According to a Reuters report, two people familiar with the SpaceX (SPCX) initial public offering said that the company received orders more than double the shares available.
SpaceX seeks to raise $75 billion, but orders are at $150 billion. That suggests that the stock will trade sharply higher than its $135 opening price. The firm is worth $1.8 trillion, based on around 555.6 million shares offered.

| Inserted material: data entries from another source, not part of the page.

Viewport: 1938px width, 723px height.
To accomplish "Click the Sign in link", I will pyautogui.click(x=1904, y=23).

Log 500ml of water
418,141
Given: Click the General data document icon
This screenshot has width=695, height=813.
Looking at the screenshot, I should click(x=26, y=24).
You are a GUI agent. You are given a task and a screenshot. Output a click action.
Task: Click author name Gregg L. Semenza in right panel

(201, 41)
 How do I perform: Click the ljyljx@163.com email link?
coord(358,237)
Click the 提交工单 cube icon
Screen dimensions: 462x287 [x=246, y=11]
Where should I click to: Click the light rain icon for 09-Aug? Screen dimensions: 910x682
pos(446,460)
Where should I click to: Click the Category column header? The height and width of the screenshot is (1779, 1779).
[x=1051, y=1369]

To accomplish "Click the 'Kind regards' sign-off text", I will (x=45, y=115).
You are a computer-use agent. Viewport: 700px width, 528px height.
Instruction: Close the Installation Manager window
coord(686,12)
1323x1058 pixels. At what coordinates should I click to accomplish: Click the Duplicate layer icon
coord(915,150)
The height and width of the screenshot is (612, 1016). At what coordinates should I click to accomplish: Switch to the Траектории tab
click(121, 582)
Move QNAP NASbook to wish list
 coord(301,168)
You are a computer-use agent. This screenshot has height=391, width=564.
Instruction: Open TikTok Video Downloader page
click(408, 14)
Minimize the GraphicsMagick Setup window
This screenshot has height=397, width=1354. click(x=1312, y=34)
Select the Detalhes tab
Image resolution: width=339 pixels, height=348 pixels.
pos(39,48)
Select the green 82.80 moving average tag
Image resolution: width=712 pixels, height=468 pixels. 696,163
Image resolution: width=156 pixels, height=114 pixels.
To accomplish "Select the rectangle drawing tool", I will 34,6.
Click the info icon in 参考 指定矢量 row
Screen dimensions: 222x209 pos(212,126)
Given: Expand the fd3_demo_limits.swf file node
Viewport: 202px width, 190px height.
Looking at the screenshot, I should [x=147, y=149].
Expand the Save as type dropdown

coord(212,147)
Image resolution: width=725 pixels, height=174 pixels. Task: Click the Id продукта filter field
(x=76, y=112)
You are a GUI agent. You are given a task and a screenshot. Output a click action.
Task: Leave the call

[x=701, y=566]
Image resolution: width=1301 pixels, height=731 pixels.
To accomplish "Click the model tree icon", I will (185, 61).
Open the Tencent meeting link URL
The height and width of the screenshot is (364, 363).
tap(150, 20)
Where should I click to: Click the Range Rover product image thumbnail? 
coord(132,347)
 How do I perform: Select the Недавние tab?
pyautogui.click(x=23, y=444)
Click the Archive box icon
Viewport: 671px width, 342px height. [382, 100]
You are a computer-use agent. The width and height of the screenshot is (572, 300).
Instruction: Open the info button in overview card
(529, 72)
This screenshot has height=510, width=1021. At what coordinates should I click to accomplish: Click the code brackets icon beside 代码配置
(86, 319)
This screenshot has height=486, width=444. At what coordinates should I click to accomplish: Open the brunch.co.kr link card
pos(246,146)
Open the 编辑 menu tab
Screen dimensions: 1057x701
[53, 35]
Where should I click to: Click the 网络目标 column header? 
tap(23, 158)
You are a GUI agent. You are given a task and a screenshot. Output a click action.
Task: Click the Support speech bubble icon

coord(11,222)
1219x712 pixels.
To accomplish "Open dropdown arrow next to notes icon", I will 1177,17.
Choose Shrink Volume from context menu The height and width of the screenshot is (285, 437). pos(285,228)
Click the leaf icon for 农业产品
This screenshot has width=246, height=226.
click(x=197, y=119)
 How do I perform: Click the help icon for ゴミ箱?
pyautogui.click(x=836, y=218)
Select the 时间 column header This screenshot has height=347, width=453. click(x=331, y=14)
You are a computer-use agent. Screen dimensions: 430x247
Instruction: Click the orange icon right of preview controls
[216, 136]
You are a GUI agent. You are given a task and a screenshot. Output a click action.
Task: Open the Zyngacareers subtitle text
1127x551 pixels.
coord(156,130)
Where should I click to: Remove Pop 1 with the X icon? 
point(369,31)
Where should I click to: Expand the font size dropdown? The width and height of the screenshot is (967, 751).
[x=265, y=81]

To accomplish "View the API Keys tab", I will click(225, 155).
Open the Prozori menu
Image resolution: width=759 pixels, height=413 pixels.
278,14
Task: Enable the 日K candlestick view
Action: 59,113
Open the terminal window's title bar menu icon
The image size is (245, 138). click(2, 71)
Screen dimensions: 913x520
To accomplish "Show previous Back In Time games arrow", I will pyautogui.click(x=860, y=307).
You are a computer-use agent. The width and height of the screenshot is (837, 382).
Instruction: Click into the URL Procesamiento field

The chances are high that the SPCX IPO will have greater success than either Anthropic or OpenAI. Investors might want the space/satellite business alongside the xAI unit. The latter includes money-losing X, formerly called Twitter.
Heightened Retail Risks
Retail investors might get greedy on the IPO, expecting an easy gain on the first day. Unfortunately, private investors will come out well ahead. After years of waiting to cash out, they may sell the stock after the lock-up expires. Quick traders will not face the same risks. As supply for SPCX stock increases in the next six months, the stock price might fall by a double-digit percentage.
Your Takeaway
A shortage of SPCX stock will fuel the steep spike on the first day. As the trading frenzy fades and insiders sell, expect shares to trade lower in the coming months. Investors should also watch out for volatility in shares of AST SpaceMobile (ASTS), Viasat (VSAT), and Rocket Lab (RKLB).